"""

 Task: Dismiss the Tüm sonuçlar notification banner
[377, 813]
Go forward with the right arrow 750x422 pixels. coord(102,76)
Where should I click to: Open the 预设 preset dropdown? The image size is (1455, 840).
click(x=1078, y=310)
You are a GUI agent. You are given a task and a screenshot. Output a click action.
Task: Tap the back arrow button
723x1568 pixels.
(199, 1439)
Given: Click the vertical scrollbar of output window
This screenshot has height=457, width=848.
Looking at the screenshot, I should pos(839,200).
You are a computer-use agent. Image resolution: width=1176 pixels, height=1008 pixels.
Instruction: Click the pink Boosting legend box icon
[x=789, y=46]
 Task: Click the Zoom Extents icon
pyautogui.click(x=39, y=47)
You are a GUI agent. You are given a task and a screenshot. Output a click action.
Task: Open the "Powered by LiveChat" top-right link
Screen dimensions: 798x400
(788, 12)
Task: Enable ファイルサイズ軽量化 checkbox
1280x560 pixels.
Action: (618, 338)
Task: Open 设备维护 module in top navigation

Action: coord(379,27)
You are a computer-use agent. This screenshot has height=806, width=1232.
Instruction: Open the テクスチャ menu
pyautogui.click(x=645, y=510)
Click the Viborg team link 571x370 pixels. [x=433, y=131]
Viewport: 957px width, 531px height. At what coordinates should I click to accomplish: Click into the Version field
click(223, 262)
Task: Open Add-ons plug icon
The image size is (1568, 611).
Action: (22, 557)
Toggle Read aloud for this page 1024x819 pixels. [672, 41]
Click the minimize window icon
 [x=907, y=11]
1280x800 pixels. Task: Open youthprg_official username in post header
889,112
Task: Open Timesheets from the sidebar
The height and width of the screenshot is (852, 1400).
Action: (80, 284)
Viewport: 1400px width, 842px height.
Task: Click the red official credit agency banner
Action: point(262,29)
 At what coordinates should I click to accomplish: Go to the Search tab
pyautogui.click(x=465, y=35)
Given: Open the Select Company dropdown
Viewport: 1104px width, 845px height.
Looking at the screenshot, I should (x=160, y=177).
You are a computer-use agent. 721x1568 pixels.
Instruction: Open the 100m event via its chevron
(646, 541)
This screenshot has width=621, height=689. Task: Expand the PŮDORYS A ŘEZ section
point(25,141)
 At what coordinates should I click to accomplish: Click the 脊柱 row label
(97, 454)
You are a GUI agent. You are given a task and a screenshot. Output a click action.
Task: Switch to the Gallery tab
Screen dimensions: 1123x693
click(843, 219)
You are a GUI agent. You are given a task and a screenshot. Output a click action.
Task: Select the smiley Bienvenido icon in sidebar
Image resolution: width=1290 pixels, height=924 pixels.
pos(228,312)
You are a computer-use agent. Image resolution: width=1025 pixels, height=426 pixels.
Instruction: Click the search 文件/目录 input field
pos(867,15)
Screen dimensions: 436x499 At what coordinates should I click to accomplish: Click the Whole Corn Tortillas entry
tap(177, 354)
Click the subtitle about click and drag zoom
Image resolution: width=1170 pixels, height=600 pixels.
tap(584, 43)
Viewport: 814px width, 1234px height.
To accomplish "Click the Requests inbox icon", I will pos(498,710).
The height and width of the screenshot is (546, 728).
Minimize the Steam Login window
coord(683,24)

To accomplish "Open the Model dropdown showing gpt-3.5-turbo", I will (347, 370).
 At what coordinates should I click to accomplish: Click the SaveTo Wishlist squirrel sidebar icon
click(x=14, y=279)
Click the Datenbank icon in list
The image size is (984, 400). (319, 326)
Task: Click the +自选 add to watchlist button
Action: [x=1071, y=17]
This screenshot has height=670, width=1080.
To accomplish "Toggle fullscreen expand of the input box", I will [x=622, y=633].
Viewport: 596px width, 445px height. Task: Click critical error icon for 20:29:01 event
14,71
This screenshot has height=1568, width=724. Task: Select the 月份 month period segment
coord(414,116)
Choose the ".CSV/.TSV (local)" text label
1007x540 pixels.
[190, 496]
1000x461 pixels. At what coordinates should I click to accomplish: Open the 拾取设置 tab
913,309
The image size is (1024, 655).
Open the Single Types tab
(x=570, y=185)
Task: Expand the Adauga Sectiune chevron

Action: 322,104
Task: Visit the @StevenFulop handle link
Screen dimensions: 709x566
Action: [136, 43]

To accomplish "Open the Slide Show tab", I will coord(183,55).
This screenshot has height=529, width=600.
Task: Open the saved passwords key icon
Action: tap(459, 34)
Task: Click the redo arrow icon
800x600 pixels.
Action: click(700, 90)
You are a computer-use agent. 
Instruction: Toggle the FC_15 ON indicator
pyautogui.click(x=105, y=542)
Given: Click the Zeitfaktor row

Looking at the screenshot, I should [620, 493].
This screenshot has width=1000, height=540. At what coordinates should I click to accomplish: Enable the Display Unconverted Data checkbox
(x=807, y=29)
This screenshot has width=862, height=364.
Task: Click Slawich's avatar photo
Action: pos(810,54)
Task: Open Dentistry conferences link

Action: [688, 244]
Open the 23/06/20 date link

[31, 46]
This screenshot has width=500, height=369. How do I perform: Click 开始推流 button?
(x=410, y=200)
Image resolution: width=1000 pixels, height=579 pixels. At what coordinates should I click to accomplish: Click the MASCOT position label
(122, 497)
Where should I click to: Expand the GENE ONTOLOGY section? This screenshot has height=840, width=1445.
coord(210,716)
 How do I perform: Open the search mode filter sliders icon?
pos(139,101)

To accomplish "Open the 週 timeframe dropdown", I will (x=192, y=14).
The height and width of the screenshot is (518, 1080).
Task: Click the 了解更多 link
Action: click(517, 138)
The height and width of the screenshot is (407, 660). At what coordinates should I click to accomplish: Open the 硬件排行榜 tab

"""

The data above needs to be repeated exactly, line for line.

 Task: Dismiss the Tüm sonuçlar notification banner
[377, 813]
Go forward with the right arrow 750x422 pixels. coord(102,76)
Where should I click to: Open the 预设 preset dropdown? The image size is (1455, 840).
click(x=1078, y=310)
You are a GUI agent. You are given a task and a screenshot. Output a click action.
Task: Tap the back arrow button
723x1568 pixels.
(199, 1439)
Given: Click the vertical scrollbar of output window
This screenshot has height=457, width=848.
Looking at the screenshot, I should pos(839,200).
You are a computer-use agent. Image resolution: width=1176 pixels, height=1008 pixels.
Instruction: Click the pink Boosting legend box icon
[x=789, y=46]
 Task: Click the Zoom Extents icon
pyautogui.click(x=39, y=47)
You are a GUI agent. You are given a task and a screenshot. Output a click action.
Task: Open the "Powered by LiveChat" top-right link
Screen dimensions: 798x400
(788, 12)
Task: Enable ファイルサイズ軽量化 checkbox
1280x560 pixels.
Action: (618, 338)
Task: Open 设备维护 module in top navigation

Action: coord(379,27)
You are a computer-use agent. This screenshot has height=806, width=1232.
Instruction: Open the テクスチャ menu
pyautogui.click(x=645, y=510)
Click the Viborg team link 571x370 pixels. [x=433, y=131]
Viewport: 957px width, 531px height. At what coordinates should I click to accomplish: Click into the Version field
click(223, 262)
Task: Open Add-ons plug icon
The image size is (1568, 611).
Action: (22, 557)
Toggle Read aloud for this page 1024x819 pixels. [672, 41]
Click the minimize window icon
 [x=907, y=11]
1280x800 pixels. Task: Open youthprg_official username in post header
889,112
Task: Open Timesheets from the sidebar
The height and width of the screenshot is (852, 1400).
Action: (80, 284)
Viewport: 1400px width, 842px height.
Task: Click the red official credit agency banner
Action: point(262,29)
 At what coordinates should I click to accomplish: Go to the Search tab
pyautogui.click(x=465, y=35)
Given: Open the Select Company dropdown
Viewport: 1104px width, 845px height.
Looking at the screenshot, I should (x=160, y=177).
You are a computer-use agent. 721x1568 pixels.
Instruction: Open the 100m event via its chevron
(646, 541)
This screenshot has width=621, height=689. Task: Expand the PŮDORYS A ŘEZ section
point(25,141)
 At what coordinates should I click to accomplish: Click the 脊柱 row label
(97, 454)
You are a GUI agent. You are given a task and a screenshot. Output a click action.
Task: Switch to the Gallery tab
Screen dimensions: 1123x693
click(843, 219)
You are a GUI agent. You are given a task and a screenshot. Output a click action.
Task: Select the smiley Bienvenido icon in sidebar
Image resolution: width=1290 pixels, height=924 pixels.
pos(228,312)
You are a computer-use agent. Image resolution: width=1025 pixels, height=426 pixels.
Instruction: Click the search 文件/目录 input field
pos(867,15)
Screen dimensions: 436x499 At what coordinates should I click to accomplish: Click the Whole Corn Tortillas entry
tap(177, 354)
Click the subtitle about click and drag zoom
Image resolution: width=1170 pixels, height=600 pixels.
tap(584, 43)
Viewport: 814px width, 1234px height.
To accomplish "Click the Requests inbox icon", I will pos(498,710).
The height and width of the screenshot is (546, 728).
Minimize the Steam Login window
coord(683,24)

To accomplish "Open the Model dropdown showing gpt-3.5-turbo", I will (347, 370).
 At what coordinates should I click to accomplish: Click the SaveTo Wishlist squirrel sidebar icon
click(x=14, y=279)
Click the Datenbank icon in list
The image size is (984, 400). (319, 326)
Task: Click the +自选 add to watchlist button
Action: [x=1071, y=17]
This screenshot has height=670, width=1080.
To accomplish "Toggle fullscreen expand of the input box", I will [x=622, y=633].
Viewport: 596px width, 445px height. Task: Click critical error icon for 20:29:01 event
14,71
This screenshot has height=1568, width=724. Task: Select the 月份 month period segment
coord(414,116)
Choose the ".CSV/.TSV (local)" text label
1007x540 pixels.
[190, 496]
1000x461 pixels. At what coordinates should I click to accomplish: Open the 拾取设置 tab
913,309
The image size is (1024, 655).
Open the Single Types tab
(x=570, y=185)
Task: Expand the Adauga Sectiune chevron

Action: 322,104
Task: Visit the @StevenFulop handle link
Screen dimensions: 709x566
Action: [136, 43]

To accomplish "Open the Slide Show tab", I will coord(183,55).
This screenshot has height=529, width=600.
Task: Open the saved passwords key icon
Action: tap(459, 34)
Task: Click the redo arrow icon
800x600 pixels.
Action: click(700, 90)
You are a computer-use agent. 
Instruction: Toggle the FC_15 ON indicator
pyautogui.click(x=105, y=542)
Given: Click the Zeitfaktor row

Looking at the screenshot, I should [620, 493].
This screenshot has width=1000, height=540. At what coordinates should I click to accomplish: Enable the Display Unconverted Data checkbox
(x=807, y=29)
This screenshot has width=862, height=364.
Task: Click Slawich's avatar photo
Action: pos(810,54)
Task: Open Dentistry conferences link

Action: [688, 244]
Open the 23/06/20 date link

[31, 46]
This screenshot has width=500, height=369. How do I perform: Click 开始推流 button?
(x=410, y=200)
Image resolution: width=1000 pixels, height=579 pixels. At what coordinates should I click to accomplish: Click the MASCOT position label
(122, 497)
Where should I click to: Expand the GENE ONTOLOGY section? This screenshot has height=840, width=1445.
coord(210,716)
 How do I perform: Open the search mode filter sliders icon?
pos(139,101)

To accomplish "Open the 週 timeframe dropdown", I will (x=192, y=14).
The height and width of the screenshot is (518, 1080).
Task: Click the 了解更多 link
Action: click(517, 138)
The height and width of the screenshot is (407, 660). At what coordinates should I click to accomplish: Open the 硬件排行榜 tab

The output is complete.